Pharmacy Purchasing & Products recently held a webinar entitled:
Evolving Accreditation Inspections of the Cleanroom
Presented by Patricia C. Kienle, RPh, MPA, BCSCP, FASHP
The following questions were submitted by attendees.
The webinar slides and full presentation can be downloaded at pppmag.com/webinars.
Q: What are the key components to establish immediate use competencies for those outside of pharmacy?
A: While it may be feasible for smaller hospitals to integrate immediate-use competencies into an annual safety program, this approach will likely be difficult for larger facilities. Everyone who compounds or oversees compounding has to have the initial competency, but determining competency frequency after that is left to each facility.
It is not only nursing staff that need immediate use competency documented. Be sure to include anesthesia, imaging, perfusionist, and others who compound for immediate use in your initial and requalification competency and documentation.
When considering the components of a competency assessment, include a hands-on process alongside the more common didactic lesson, which is often a PowerPoint presentation of the definitions of immediate-use and the limitations present in the facility. Usually, the nursing education department will have effective models for hands-on teaching, which can serve as the basis for pharmacy to build competency.
Q: What training is required for the Designated Person role?
A: Currently, <797> does not provide a specific outline of the training requirements for the designated person. Instead, establishing the designated person training is left up to each health system. This approach is similar to the development of the infection control practitioner role 30 years ago: when this role was first created, its definition and training were not prescriptive. However, over time, the training for this role evolved into highly structured requirements. I think we are in an analogous situation, and the training for the designated person role will likely be refined over time.

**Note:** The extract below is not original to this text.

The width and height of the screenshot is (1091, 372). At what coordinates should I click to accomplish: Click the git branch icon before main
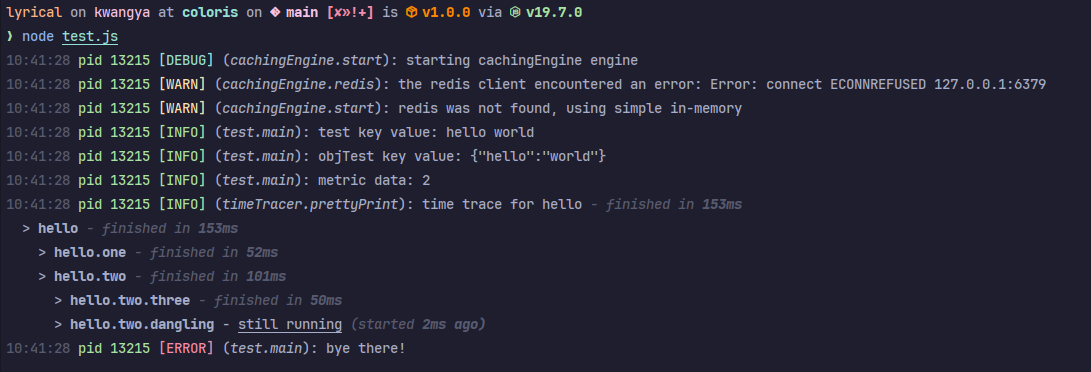[x=276, y=13]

Some organizations provide designated person training, or you can create an in-house training effort. Attending the ASHP training sessions will provide an excellent foundation for the designated person training. It is equally important to provide hands-on training specific to the USP requirements. Consider the designated person’s role as a lifelong learning situation. As the hospital pharmacy landscape is constantly evolving, the designated person’s skill set must evolve alongside it.
Q: Is it necessary to conduct media-fills and gloved-fingertip sampling with post-media-fill surface sampling in a BSC if this is already done for nonhazardous compounding and parenteral nutrition?
A: USP <797> does not offer a clear answer to this scenario. Refer to your state policies, as some states delineate a more stringent approach for this practice. If your state does not currently address this, you might consider conducting this testing in both hoods initially, and then every 6 months for Category 1 and 2 compounding alternating between the laminar air flow hood and the BSC. Consider what makes the most sense with your practice, what works in your organization, and what is required by your state board of pharmacy.
Q: What is the best way to explain to nursing staff that the BUD does not affect infusion time or the need to remake an IV?
A: I would refer you to the article that Kevin Hansen and I wrote in Pharmacy Purchasing & Products’ 2024 March supplement issue, Defining Storage and Administration Terms for CSPs (accessible at pppmag.com/article/3234). The article addresses this issue in some detail in addition to providing clear direction on establishing BUDs.
Patricia C. Kienle, RPh, MPA, BCSCP, FASHP, is the director of accreditation and medication safety for Cardinal Health. Her comments herein are her own and not official information from USP.